◆ Task brief:
The response should contain only those lines of the entries below that include the string "thumbnail".
Start of Task material
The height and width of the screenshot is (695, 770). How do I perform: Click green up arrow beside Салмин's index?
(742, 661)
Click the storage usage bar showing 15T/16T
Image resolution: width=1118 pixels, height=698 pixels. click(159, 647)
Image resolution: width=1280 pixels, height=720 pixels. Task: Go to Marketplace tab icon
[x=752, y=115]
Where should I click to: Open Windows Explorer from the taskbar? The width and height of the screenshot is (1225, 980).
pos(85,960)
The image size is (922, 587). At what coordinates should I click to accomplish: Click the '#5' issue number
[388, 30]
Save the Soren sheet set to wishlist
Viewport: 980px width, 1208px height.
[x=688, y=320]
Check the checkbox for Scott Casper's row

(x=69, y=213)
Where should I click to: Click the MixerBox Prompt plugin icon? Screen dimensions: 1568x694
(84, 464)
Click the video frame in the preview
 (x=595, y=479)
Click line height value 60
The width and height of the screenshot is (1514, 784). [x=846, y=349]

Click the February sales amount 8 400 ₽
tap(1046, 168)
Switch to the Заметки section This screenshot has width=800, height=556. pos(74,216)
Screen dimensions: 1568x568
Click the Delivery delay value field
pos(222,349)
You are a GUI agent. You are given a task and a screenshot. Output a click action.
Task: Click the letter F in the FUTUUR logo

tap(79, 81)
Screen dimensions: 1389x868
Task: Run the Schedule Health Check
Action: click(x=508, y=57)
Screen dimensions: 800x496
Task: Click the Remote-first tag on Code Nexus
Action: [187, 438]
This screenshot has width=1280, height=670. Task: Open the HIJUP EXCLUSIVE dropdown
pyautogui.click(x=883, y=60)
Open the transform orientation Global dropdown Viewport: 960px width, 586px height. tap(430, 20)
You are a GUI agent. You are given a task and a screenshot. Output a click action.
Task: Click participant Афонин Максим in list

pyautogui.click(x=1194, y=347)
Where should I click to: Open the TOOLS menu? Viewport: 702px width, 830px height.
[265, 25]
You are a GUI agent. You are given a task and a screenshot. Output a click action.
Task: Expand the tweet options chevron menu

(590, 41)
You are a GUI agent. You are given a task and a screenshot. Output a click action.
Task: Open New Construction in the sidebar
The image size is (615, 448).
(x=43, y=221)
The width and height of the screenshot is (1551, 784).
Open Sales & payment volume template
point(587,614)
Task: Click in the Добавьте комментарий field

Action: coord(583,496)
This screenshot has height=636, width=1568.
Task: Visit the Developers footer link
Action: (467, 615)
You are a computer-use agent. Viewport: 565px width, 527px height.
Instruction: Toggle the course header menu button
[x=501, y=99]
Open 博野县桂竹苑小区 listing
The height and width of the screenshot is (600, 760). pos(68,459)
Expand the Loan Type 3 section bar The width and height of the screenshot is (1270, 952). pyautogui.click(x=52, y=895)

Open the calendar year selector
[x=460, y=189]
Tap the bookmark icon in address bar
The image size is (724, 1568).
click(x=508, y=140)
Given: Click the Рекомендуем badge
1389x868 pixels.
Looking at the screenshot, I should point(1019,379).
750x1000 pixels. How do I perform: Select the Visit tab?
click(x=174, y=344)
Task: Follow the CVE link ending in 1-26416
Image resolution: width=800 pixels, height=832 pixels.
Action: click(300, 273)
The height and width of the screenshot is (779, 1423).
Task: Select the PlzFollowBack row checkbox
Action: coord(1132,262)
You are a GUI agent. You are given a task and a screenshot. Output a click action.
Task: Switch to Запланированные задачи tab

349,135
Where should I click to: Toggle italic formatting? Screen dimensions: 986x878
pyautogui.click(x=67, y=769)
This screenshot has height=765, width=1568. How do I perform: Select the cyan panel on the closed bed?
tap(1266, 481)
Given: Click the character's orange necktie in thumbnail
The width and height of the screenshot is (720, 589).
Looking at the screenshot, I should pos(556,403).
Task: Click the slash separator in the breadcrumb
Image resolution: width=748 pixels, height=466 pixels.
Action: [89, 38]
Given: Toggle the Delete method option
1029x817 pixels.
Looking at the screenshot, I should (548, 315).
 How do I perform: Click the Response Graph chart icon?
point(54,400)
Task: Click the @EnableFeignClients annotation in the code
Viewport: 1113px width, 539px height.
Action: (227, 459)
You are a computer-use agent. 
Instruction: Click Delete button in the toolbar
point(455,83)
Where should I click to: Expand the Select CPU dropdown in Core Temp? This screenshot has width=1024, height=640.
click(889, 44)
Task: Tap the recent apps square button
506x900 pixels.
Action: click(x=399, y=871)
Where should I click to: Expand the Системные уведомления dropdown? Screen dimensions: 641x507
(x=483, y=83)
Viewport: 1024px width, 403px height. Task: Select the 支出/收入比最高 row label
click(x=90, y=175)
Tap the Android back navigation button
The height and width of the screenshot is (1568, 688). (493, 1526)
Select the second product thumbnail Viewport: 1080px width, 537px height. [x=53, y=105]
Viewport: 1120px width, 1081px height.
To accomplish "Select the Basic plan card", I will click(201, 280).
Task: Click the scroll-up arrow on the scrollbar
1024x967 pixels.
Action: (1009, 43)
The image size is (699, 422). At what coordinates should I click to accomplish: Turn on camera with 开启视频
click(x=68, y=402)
End of Task material
◆ Answer to the exercise:
Given: Click the character's orange necktie in thumbnail
Select the second product thumbnail Viewport: 1080px width, 537px height. [x=53, y=105]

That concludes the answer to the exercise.